GIVEN PASSAGE:
════════════════════

By Order of the Board
Deewin Tianxia Co., Ltd
德銀天下股份有限公司
LIU Lulu
Company Secretary
Xi'an, the PRC, 18 December 2024
Notes:
- Closure of register of members and ascertaining of eligibility to attend and vote at the EGM of the Company
The H Share register of members of the Company will be closed from Friday, 27 December 2024 to Thursday, 2 January 2025, both days inclusive. All of the Company’s H Shareholders and holders of Domestic Shares whose names appear on the Company’s register of members at the opening of business on Thursday, 2 January 2025 are entitled to attend and vote at the EGM.
H Shareholders of the Company who intend to attend and vote at the EGM shall lodge all transfer documents, together with relevant share certificates, with the Company’s H Share registrar, Computershare Hong Kong Investor Services Limited, at Shops 1712-1716, 17/F, Hopewell Centre, 183 Queen’s Road East, Wanchai, Hong Kong no later than 4:30 p.m. on Tuesday, 24 December 2024.
- Registration procedures for attending the EGM
The Shareholder or its proxies shall produce his/her identification proof. If a corporation Shareholder’s legal representative or any other person authorized by the board of directors or other governing body of such corporate Shareholder intend to attend the EGM, such legal representative or other person shall produce his/her proof of identity, and proof of designation as legal representative and the valid authorization document of the board of directors or other governing body of such corporate shareholder (as the case may be) to prove the identity and authorization of that legal representative or other person.
- Proxies
a. Any Shareholder who is entitled to attend and vote at the EGM is entitled to appoint one or more proxies to attend and vote on his/her behalf at the EGM. A proxy needs not be a Shareholder of the Company. Any Shareholder who wishes to appoint a proxy should first review the form of proxy for use at the EGM.

════════════════════

DATA:
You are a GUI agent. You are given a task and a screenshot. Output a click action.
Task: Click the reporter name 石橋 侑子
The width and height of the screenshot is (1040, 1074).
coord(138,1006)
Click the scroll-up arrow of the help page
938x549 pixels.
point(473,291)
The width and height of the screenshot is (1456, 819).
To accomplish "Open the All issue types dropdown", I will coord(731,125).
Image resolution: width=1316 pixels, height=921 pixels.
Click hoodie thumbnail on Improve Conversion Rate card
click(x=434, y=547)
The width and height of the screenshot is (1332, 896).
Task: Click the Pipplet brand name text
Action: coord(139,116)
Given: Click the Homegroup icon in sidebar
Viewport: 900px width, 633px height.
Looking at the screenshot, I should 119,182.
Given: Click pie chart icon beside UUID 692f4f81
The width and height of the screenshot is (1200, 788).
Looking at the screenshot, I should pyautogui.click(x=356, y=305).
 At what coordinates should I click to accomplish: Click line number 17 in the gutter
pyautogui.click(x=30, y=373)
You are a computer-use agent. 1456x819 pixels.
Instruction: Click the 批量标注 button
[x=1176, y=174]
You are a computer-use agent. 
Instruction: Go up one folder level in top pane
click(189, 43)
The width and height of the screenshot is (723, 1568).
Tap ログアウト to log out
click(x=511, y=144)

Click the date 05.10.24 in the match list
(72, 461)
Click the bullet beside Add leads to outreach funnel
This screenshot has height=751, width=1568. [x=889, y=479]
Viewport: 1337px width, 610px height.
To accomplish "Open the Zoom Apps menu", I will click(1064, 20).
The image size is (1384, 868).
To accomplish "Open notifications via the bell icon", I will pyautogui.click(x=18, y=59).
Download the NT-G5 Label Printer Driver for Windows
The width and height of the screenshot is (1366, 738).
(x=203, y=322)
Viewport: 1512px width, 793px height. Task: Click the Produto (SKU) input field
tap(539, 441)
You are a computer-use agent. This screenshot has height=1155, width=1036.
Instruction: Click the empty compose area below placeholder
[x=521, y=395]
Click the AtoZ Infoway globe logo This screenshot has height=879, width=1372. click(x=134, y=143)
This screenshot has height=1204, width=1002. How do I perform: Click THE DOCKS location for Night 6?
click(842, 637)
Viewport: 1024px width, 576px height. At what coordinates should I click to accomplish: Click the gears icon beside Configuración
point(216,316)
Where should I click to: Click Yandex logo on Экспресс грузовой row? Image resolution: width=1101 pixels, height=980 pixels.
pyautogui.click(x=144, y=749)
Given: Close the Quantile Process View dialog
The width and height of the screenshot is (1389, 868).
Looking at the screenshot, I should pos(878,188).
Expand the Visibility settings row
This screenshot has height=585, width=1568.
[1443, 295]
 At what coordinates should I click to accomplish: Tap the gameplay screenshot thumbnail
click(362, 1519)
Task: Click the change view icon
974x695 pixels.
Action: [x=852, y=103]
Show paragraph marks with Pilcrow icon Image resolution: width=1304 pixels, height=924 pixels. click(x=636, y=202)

════════════════════

PROBLEM A: According to the EGM notice, what is the deadline for H Shareholders to lodge transfer documents with the H Share registrar?
PROBLEM B: Continue the EGM notice from the point where it ends.

TASK RESULT A: No later than 4:30 p.m. on Tuesday, 24 December 2024.

TASK RESULT B:
b. Any Shareholder shall appoint its proxy in writing. The instrument appointing a proxy must be in writing signed under the hand of the appointer or his/her attorney duly authorized in writing. If the appointer is a body corporate, the instrument shall be affixed with the seal of the body corporate or shall be signed by the directors of the body corporate or by attorneys duly authorized. If the form of proxy is signed by an attorney of the appointer, the power of attorney authorizing the attorney to sign or other documents of authorization must be notarially certified. In order to be valid, the form of proxy, and notarised power of attorney or other documents of authorisation (if any) must be delivered to the designated address of the Company for holders of domestic shares not less than 24 hours before the time appointed for the EGM. In order to be valid, for holders of H Shares, the form of proxy and notarised power of attorney or other documents of authorisation (if any) must be delivered to Computershare Hong Kong Investor Services Limited at 17M Floor, Hopewell Centre, 183 Queen’s Road East, Wanchai, Hong Kong not less than 24 hours before the time appointed for the EGM. Completion and return of the form of proxy will not preclude Shareholders from attending and voting in person at the EGM or any adjournment thereof (if any) should they so wish.
- The EGM is expected to last for half a day. Shareholders attending the meeting are responsible for their own transportation and accommodation expenses.
The correspondence address designated by the Company: 16th Floor, Unit 1, Building 1, Jingwei International Centre, 29 West Section of Xijin Road, Jingwei New City, Economic and Technological Development Zone, Xi’an City, Shaanxi Province, the PRC
(Postal code: 710200)
Tel: (86) 29 8606 0733
Attention: Liu Lulu
As at the date of this notice, the Board of Directors of the Company comprises Mr. Guo Wancai as Chairman and non-executive Director, Mr. Wang Runliang and Mr. Wang Wenqi as executive Directors, Mr. Tian Qiang, Mr. Zhao Chengjun and Ms. Feng Min as non-executive Directors, and Mr. Li Gang, Mr. Ip Wing Wai and Mr. Yu Qiang as independent non-executive Directors.